● **EXTRAIT DU TEXTE**:
La guérilla et le mouvement des masses paysannes01/11/19671967Lutte de Classe/static/common/img/ldc-min.jpg

La guérilla et le mouvement des masses paysannes

Le procès de Régis Debray, la mort de Guevara, le plus prestigieux guérillero d'Amérique Latine, la répression qui s'abat sur la Bolivie, mettent de nouveau en pleine lumière la lutte que, dans les sierras et la forêt vierge, mènent contre l'impérialisme US les révolutionnaires sud-américains.

Nous avons déjà longuement défini dans d'autres numéros de « Lutte de Classe » la position des marxistes révolutionnaires, c'est-à-dire prolétariens, par rapport aux directions petites-bourgeoises des mouvements paysans. La classe ouvrière ne peut limiter son programme aux options définies par les guérilleros, ce qui ne l'empêche nullement d'être solidaire de leur lutte.

● **DONNÉES FOURNIES**:
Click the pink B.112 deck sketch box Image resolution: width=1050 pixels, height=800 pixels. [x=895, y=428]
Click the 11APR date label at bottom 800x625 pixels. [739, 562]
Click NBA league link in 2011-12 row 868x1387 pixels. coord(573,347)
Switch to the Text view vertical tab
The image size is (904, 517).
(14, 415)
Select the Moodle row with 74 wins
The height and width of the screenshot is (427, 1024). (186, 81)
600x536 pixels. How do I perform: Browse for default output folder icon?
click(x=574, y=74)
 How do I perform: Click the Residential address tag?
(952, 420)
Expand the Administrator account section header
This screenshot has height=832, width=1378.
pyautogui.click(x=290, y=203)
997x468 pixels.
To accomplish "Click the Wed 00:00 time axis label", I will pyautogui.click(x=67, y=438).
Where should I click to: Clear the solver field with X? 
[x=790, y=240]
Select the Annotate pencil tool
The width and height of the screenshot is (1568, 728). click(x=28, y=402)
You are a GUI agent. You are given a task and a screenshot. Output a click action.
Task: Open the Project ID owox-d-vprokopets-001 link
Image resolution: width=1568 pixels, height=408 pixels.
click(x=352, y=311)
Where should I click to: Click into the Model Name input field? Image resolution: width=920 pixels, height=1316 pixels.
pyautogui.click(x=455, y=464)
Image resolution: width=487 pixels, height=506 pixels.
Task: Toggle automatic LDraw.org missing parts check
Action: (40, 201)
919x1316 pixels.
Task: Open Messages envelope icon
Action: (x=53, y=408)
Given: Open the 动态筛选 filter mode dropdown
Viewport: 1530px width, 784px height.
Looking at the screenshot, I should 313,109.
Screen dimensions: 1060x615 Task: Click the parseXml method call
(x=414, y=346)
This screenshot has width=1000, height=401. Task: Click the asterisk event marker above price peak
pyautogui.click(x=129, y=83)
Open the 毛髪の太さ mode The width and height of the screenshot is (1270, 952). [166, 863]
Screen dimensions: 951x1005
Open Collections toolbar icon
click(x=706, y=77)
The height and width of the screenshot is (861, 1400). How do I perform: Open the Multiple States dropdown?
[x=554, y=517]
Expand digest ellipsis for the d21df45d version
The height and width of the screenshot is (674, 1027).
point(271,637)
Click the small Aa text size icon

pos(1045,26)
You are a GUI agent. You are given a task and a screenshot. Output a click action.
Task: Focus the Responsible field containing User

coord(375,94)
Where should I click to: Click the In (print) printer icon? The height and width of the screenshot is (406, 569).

● **EXERCICE ÉCRIT 1**:
D'après le texte sur la guérilla et les masses paysannes, contre quel adversaire les révolutionnaires sud-américains mènent-ils leur lutte dans les sierras et la forêt vierge ?
● **EXERCICE ÉCRIT 2**:
Prolongez le texte sur la guérilla et les masses paysannes en reprenant juste après sa dernière phrase.

● **RÉPONSE ÉCRITE 1**:
Ils mènent leur lutte contre l'impérialisme US.

● **RÉPONSE ÉCRITE 2**:
Mais un des aspects peu connu du problème de la guérilla est le rapport qui existe entre le groupe guérillero, en général formé d'intellectuels petits-bourgeois venus des villes, et la masse des paysans sur laquelle ils essaient de s'appuyer pour s'emparer du pouvoir.

Les deux ouvrages qui définissent le mieux la conception castriste sur ce problème sont sans aucun doute le livre de Che Guevara « La guerre de guérillas » et celui de Régis Debray « Révolution dans la Révolution ». Guevara, comme Debray, défend une conception selon laquelle le soulèvement paysan suivra automatiquement la naissance de la guérilla.

C'est cette idée qu'exprime Guevara lorsqu'il affirme : « On ne doit pas toujours attendre que soient réunies toutes les conditions pour faire la Révolution : le foyer insurrectionnel peut les faire surgir ».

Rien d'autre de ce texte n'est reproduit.